A force of 10 N is used to lift a 600-g ball from the ground to a height of 1.8 m, when it is let go. What is the speed of the ball when it is let go??
when it let go? IF it was held still at the 1.8 m height, then the initialspeed is zero.
To find the speed of the ball when it is let go, we can use the principle of conservation of energy. The initial potential energy gained by lifting the ball is converted into kinetic energy at the top.
Step 1: Convert the mass of the ball from grams to kilograms:
- The mass of the ball is given as 600 g.
- 1 kilogram (kg) is equal to 1000 grams (g).
- Therefore, the mass of the ball in kilograms is 600 g ÷ 1000 g/kg = 0.6 kg.
Step 2: Calculate the potential energy gained when lifting the ball:
- The potential energy (PE) gained by lifting an object is given by the equation: PE = m*g*h,
where m is the mass, g is the acceleration due to gravity, and h is the height.
- In this case, the mass (m) is 0.6 kg, the acceleration due to gravity (g) is 9.8 m/s^2 (approximately), and the height (h) is 1.8 m.
- Therefore, the potential energy gained is PE = 0.6 kg * 9.8 m/s^2 * 1.8 m = 10.44 J (rounded to two decimal places).
Step 3: Calculate the final kinetic energy of the ball:
- The kinetic energy (KE) of an object is given by the equation: KE = (1/2) * m * v^2,
where m is the mass and v is the velocity (speed).

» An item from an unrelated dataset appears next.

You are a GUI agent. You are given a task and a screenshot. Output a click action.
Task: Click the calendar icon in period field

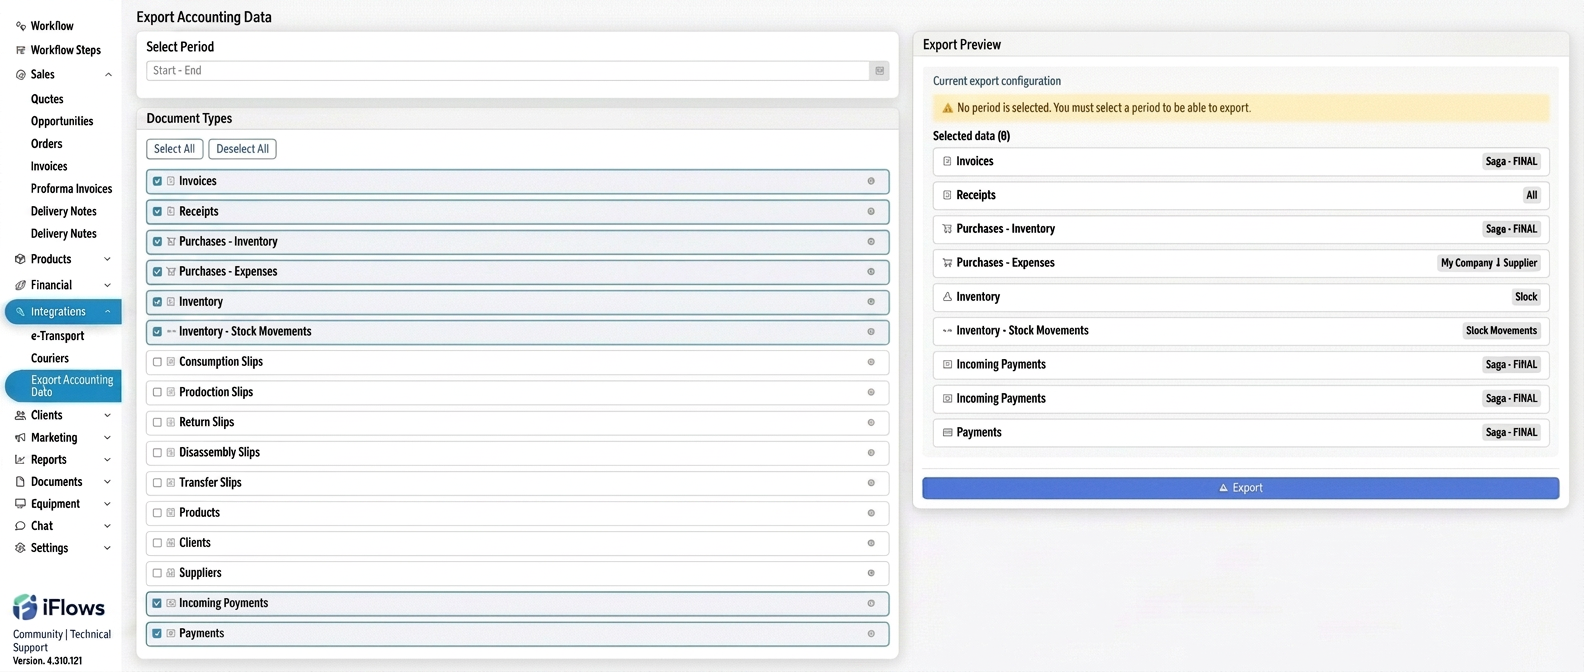(879, 71)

- Since the potential energy is converted entirely into kinetic energy at the top, the potential energy is equal to the kinetic energy.
- Therefore, 10.44 J = (1/2) * 0.6 kg * v^2.
- We can solve for v^2 by rearranging the equation: v^2 = (2 * 10.44 J) / 0.6 kg = 34.8 m^2/s^2.
- Finally, find v by taking the square root of both sides: v = √(34.8 m^2/s^2) ≈ 5.89 m/s (rounded to two decimal places).
The speed of the ball when it is let go is approximately 5.89 m/s.